Este sería el momento ideal para reflexionar y reconocer lo que se hizo mal, reconocer donde está el fallo e intentar solucionar y revertir la situación. Estamos en la encrucijada, estamos en el momento álgido de tomar las decisiones correctas. España necesita un rearme moral e ideológico, necesita un cambio radical de políticas. El desmantelamiento del modelo territorial autonómico, la asunción de competencias por parte del gobierno nacional, el cambio de la ley electoral, son solo algunas de las medidas necesarias, que no las únicas, para intentar salvar a un enfermo llamado España.

 

Si seguimos en esta absurda y loca política de no reconocer lo que se hizo y se está haciendo mal, de tapar los errores y de seguir ahondando en el error, España corre el riesgo de desaparecer tal y como la conocemos. A la deslealtad de la izquierda, se le suma la desidia de la derecha.

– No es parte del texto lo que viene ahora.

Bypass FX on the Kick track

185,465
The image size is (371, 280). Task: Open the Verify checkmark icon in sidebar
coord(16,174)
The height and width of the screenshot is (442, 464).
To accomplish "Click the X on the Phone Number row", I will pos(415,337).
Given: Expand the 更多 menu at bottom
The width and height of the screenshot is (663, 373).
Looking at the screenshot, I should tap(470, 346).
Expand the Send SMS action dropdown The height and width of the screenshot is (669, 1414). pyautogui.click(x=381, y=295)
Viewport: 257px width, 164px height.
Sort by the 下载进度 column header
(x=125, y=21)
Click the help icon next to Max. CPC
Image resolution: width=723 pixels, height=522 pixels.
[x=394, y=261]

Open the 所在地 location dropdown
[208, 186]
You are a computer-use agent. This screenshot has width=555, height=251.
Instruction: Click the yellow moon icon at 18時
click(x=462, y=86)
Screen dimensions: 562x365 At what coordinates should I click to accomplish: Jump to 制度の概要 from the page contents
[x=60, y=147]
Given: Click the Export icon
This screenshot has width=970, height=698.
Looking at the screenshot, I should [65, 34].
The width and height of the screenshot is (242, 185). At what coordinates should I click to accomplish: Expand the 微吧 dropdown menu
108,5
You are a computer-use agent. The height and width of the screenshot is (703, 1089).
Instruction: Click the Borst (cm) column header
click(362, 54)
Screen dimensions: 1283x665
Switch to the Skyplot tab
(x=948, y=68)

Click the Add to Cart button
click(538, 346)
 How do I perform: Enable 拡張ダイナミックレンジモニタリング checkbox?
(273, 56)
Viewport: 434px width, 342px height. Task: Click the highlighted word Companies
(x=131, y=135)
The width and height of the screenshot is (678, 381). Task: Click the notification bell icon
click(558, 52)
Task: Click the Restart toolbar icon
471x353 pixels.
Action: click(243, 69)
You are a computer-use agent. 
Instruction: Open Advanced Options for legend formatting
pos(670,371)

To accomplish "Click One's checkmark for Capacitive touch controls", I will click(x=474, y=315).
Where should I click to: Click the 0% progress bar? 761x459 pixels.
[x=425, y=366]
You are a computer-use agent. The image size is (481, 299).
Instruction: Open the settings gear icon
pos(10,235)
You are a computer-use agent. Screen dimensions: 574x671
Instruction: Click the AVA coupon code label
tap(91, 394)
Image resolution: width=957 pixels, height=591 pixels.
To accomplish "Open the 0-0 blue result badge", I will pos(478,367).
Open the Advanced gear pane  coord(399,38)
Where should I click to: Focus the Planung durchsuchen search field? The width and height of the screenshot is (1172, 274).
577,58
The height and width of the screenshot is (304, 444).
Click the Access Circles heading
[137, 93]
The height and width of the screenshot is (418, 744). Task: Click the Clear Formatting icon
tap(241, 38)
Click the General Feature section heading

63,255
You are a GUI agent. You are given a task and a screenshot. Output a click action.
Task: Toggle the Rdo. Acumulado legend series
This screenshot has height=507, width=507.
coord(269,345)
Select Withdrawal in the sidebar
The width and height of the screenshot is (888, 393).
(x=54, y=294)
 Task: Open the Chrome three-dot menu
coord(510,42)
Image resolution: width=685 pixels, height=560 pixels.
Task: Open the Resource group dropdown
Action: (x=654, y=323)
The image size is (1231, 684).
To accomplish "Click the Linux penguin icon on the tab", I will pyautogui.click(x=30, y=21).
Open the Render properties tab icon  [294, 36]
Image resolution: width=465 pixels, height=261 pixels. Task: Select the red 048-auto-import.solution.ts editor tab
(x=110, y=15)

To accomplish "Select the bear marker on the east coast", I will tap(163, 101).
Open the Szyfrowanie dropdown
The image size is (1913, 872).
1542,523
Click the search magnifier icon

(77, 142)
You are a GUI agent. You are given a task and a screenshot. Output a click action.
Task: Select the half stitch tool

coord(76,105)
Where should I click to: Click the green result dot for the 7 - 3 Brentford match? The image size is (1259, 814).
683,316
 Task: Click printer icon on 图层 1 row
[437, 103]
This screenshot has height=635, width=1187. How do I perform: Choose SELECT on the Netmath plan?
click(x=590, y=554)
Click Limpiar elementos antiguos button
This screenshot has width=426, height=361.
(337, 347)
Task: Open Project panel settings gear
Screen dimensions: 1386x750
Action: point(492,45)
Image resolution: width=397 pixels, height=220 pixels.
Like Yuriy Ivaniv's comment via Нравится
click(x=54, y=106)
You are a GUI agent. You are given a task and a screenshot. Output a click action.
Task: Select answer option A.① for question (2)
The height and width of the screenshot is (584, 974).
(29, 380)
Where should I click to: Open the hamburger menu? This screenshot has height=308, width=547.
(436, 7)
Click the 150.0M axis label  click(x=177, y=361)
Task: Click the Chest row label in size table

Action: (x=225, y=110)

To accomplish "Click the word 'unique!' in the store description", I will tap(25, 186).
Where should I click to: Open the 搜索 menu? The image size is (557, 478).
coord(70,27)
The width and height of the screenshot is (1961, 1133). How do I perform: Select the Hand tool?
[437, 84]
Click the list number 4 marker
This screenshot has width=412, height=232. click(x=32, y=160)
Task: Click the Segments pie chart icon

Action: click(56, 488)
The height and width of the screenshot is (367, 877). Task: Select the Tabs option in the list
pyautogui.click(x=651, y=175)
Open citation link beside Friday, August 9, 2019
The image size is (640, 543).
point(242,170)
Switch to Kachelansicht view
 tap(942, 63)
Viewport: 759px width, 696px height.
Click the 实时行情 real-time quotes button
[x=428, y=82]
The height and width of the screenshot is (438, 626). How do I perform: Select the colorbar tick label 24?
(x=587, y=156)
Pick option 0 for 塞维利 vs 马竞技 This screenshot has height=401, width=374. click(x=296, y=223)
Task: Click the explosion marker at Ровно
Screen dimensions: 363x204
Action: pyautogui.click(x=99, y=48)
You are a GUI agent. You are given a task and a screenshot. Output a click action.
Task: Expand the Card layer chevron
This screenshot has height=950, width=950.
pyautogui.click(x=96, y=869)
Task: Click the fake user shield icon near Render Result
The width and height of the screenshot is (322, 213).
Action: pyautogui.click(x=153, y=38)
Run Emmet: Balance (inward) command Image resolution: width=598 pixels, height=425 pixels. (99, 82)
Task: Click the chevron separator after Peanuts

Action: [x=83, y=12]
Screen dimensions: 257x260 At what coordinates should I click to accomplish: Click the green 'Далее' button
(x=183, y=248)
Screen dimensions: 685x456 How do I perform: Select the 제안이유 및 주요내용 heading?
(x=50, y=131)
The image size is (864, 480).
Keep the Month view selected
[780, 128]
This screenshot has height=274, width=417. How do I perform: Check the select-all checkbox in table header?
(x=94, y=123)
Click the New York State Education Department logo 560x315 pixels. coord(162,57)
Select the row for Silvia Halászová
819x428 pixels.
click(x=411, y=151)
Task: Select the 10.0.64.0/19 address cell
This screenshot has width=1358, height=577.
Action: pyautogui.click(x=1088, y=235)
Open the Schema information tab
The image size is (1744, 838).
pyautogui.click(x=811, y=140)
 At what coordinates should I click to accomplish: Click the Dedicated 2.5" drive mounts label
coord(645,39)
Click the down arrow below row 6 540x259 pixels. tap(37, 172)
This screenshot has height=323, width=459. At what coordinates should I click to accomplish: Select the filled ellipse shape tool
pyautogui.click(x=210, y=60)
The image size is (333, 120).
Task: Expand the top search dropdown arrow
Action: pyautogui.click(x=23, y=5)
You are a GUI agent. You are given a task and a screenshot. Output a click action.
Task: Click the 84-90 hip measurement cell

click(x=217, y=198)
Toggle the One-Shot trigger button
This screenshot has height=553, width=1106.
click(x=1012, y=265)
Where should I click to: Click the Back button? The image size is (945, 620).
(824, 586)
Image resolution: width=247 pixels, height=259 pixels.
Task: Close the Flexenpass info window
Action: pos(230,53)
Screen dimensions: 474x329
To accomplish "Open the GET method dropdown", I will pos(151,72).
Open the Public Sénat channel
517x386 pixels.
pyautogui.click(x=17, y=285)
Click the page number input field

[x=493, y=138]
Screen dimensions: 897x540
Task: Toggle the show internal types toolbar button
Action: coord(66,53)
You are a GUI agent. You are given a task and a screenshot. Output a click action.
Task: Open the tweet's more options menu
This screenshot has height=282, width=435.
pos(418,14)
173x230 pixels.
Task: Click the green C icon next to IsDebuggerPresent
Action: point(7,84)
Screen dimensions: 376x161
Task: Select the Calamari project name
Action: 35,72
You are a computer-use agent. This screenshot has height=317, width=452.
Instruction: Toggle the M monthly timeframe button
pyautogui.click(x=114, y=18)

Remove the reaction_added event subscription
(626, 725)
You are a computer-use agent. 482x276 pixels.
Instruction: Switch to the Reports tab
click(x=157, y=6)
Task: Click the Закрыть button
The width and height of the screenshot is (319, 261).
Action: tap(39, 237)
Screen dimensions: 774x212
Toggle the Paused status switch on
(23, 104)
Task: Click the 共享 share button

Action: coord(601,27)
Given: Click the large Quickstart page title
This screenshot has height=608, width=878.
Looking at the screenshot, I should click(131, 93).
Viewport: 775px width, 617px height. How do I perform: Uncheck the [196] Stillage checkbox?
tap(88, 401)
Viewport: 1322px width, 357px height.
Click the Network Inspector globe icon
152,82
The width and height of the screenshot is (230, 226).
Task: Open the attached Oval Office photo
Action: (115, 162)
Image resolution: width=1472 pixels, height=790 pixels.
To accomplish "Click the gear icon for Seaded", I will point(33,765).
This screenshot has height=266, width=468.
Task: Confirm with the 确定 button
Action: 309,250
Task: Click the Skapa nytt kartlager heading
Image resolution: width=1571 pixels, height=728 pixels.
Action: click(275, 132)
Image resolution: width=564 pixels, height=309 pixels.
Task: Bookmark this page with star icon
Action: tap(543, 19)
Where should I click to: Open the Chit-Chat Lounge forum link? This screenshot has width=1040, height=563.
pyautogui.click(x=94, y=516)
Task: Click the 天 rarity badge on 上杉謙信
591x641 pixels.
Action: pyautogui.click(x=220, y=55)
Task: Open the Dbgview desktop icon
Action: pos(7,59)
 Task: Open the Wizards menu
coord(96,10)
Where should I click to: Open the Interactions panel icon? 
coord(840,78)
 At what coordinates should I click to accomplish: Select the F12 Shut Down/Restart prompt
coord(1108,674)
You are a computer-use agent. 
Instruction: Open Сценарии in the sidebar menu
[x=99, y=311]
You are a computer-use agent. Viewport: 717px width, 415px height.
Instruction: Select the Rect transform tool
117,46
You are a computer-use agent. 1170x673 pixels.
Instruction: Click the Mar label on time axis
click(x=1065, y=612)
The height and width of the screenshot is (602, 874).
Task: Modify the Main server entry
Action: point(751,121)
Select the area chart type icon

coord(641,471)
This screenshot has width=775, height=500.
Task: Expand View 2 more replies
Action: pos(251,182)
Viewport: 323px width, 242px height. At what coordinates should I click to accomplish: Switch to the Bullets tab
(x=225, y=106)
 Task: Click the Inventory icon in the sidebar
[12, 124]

No se trata de dialogar, de hablar sobre lo que es España o debería ser, se trata de cerrar de una vez por todas el estéril debate autonómico, su división territorial que se ha demostrado inmoral e insostenible, creando castas y ciudadanos de primera o segunda, dependiendo del lugar donde se resida, y sobre todo secuestrando una democracia donde no todos los votos valen lo mismo. Un sistema caciquil y de prebendas que perjudica a los más desfavorecidos y facilita la explotación y utilización partidista de elementos regionales elevados a categoría de nación, exagerando y poniendo el acento en lo que nos diferencia y no en lo que nos une.